I am trying to create indicator variables using different quantile levels. I am creating a variable that contains categories corresponding to quantiles. For one variable, the code I am using is

xtile PH_scale = PH, nq(4)
tab PH_scale, gen(PH_scale_)

Also, I know that if I want to use my own cutpoints instead of the default (e.g., nq(4)) I can define my own cut-points by using

input class
xtile PH_scale = PH, cutpoint(class)

But there are several variables for which I want to define the cut-points differently.

Normally, cut-points work as:

(−∞, x[25] ], (x[25], x[50] ], (x[50], x[75] ], (x[75], +∞)
where x[25], x[50], and x[75] are, respectively, the 25th, 50th (median), and 75th percentiles

and Stata will automatically assign numbers to each of those intervals (e.g., 1 to (−∞, x[25] ], 2 to (x[25], x[50] ], and so on)

However, what I want is

 Assign category 1 to values located in (−∞, x[25] ] AND (x[75], +∞)
 Assign category 2 to values located in (x[25], x[50] ] AND (x[50], x[75] ]

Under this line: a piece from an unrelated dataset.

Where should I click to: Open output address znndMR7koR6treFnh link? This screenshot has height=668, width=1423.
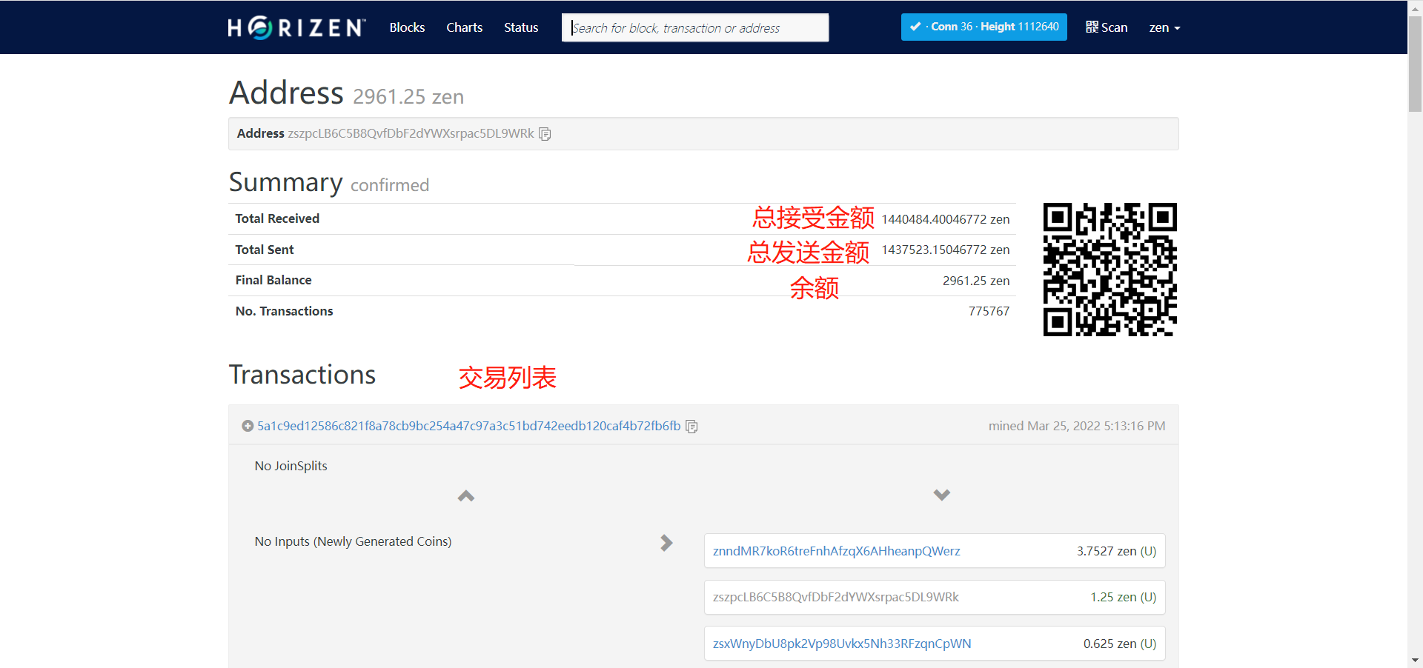[x=836, y=551]
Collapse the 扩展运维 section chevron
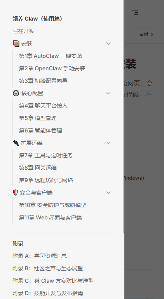Image resolution: width=164 pixels, height=299 pixels. pos(108,143)
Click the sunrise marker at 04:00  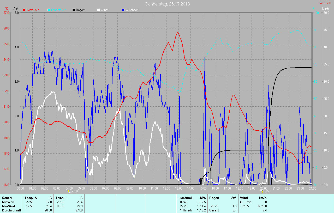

I hope I explain my problem clearly enough. I am not sure whether I can do this using the xtile command. Any other methods that can solve this problem are welcome.

1

1 Answers

1
votes

After

xtile PH_scale = PH, nq(4)

this is a easy replace

replace PH_scale = cond(inlist(PH_scale, 1, 4), 1, 2) 

Alternatively, create percentiles directly

_pctile PH, nq(4) 
gen PH_scale = cond(PH < r(r1) | PH > r(r3), 1, 2) if PH < . 

Note that indicator variables are widely defined as those with values 1 and 0, but the principles are the same either way.